BPS Wilson Loops on S^2 at Higher Loops

TL;DR

This paper computes higher-loop vacuum expectation values of supersymmetric Wilson loops on S^2 in N=4 SYM, comparing results with 2D Yang-Mills theory, and explores their potential correspondence.

Contribution

It provides second and third order perturbative calculations of Wilson loops on S^2 in N=4 SYM and compares them with 2D Yang-Mills results, extending understanding of their relation.

Findings

Results consistent with 2D Yang-Mills in certain limits

Numerical evaluation supports theoretical predictions

Identifies limitations in matching higher-order terms

Abstract

We consider supersymmetric Wilson loops of the variety constructed by Drukker, Giombi, Ricci, and Trancanelli, whose spatial contours lie on a two-sphere. Working to second order in the 't Hooft coupling in planar N=4 Supersymmetric Yang-Mills Theory (SYM), we compute the vacuum expectation value of a wavy-latitude and of a loop composed of two longitudes. We evaluate the resulting integrals numerically and find that the results are consistent with the zero-instanton sector calculation of Wilson loops in 2-d Yang-Mills on S^2 performed by Bassetto and Griguolo.

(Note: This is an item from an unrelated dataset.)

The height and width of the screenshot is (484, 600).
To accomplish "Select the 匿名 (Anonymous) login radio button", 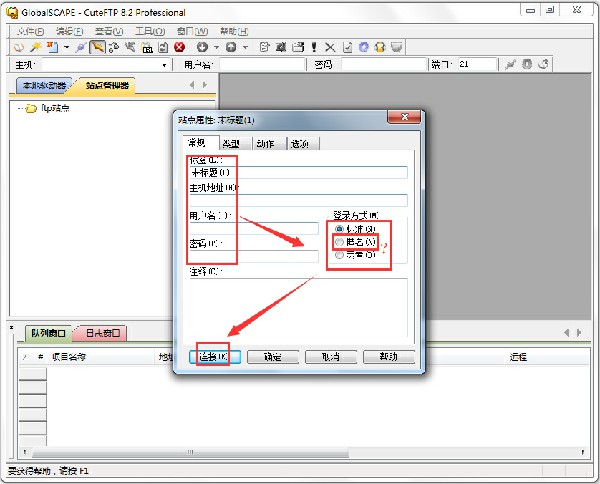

We also consider the connected correlator of two distinct latitudes to third order in the 't Hooft coupling in planar N=4 SYM. We compare the result in the limit where the latitudes become coincident to a perturbative calculation in 2-d Yang-Mills on S^2 using a light-cone Wu-Mandelstam-Leibbrandt prescription. We are not able to calculate the SYM result at the required order in the separation between the latitudes necessary for a match with 2-d Yang-Mills; the result, however, does not preclude such a match.